Nothing stands still, particularly in online and accordingly, it is important for anyone involved in digital communications to be looking at best practice in trends, technologies with a view to taking learning and delivering great experiences for users.

I will update (as much as possible!) on what I see are nice sites; just organisations, businesses building beautiful touchpoints for their users.

This month we travel figuratively (unfortunately) to London and New York.

London

The Windmill Taverns Group run four successful pub/restaurants across South London and house each individual site under one group umbrella.

The main central site houses salient information on the Group; its history and its people as well as acting as a central repository for events.

screenshot of windmill taverns website The site oozes character and delivers effective overview of four distinct pubs under one umbrella company.

Each tavern is represented distinctly, but consistently identifiable as a Windmill Taverns Group premise.
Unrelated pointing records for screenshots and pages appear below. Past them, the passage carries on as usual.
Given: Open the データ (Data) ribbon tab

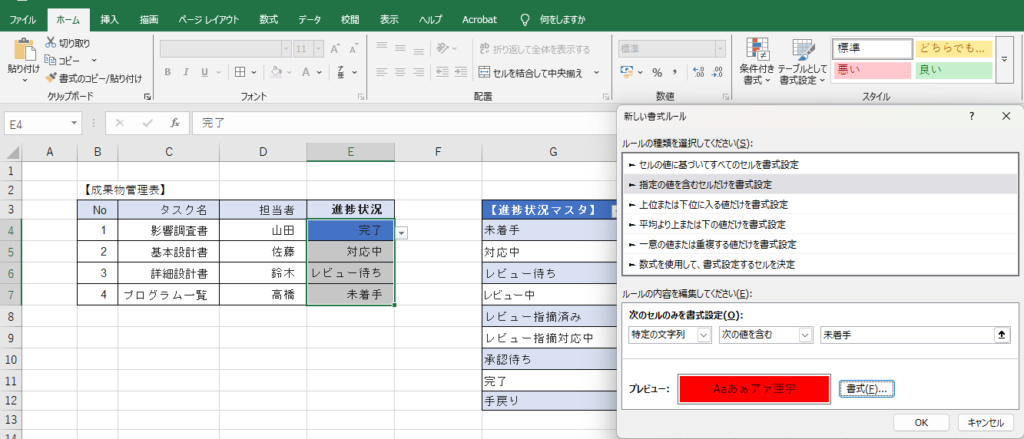Looking at the screenshot, I should [x=309, y=19].
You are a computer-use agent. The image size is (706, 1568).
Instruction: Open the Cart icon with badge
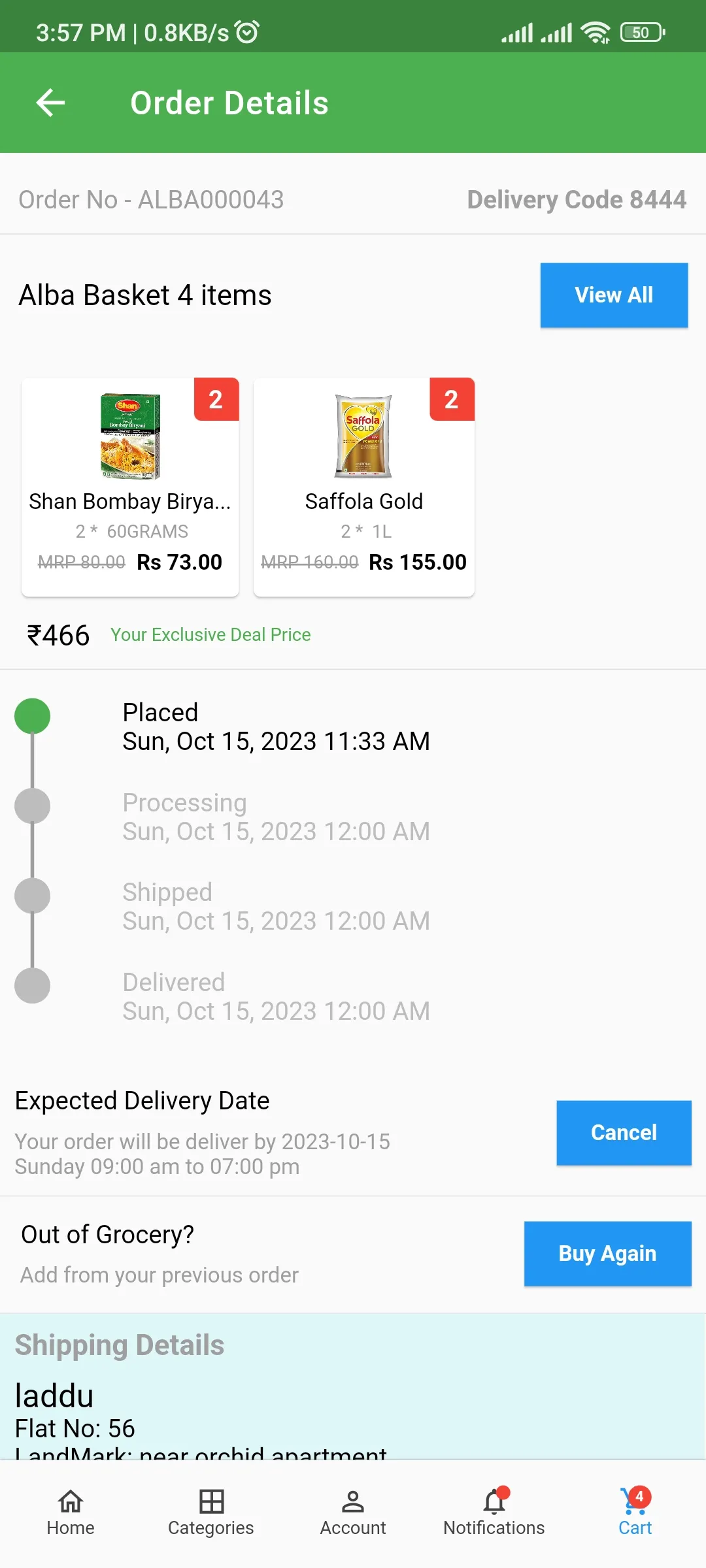[x=635, y=1502]
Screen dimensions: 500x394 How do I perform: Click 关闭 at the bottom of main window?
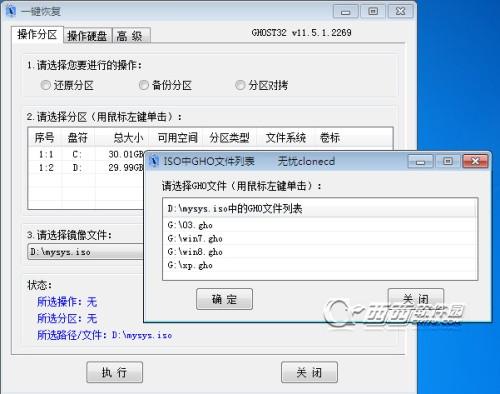pyautogui.click(x=309, y=372)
Look and feel remains consistent throughout although sites are under their own urls, using different font-families etc.

Other great features of the sites include:

  • clever use of svgs to implement subtle animation in footer etc.
  • use of great photography bursting with spark, character across the taverns giving clear sense of place
  • content is always fresh; ensuring food, event information is always timely and current Rugby World Cup promotions exemplify this.

Together with the effective use of social media channels the Group ensure that a sense of sprightliness and energy is maintained throughout their online assets – invitation is warm, and character firmly conveyed.

New York

The New Yorker delivers an uncluttered, consistent user experience in the delivery of some weighty content.

Branding is clear, professional, while unusually and distinctly for an online magazine, the use of photography is minimal throughout; the site instead opting for quality illustrations to draw the eye to key content pieces.

The New Yorker presents fonts professionally and in a distinctively creative manner.

The sticky header on desktop scroll etc. means primary navigation remains in focus for the user without getting in the way of content at-hand.

The site scales brilliantly across devices, making the most of space available. Colour is soft and sparse, and used effectively to highlight key areas for calls to action / promotion.

The design shows how grid-driven design needn’t be boring in that it appreciates and implements negative space effectively, and this along with great vertical rhythm in margin and padding gives content room to breathe.

Finally, fonts are vividly pronounced and render crisply, and swiftly across devices.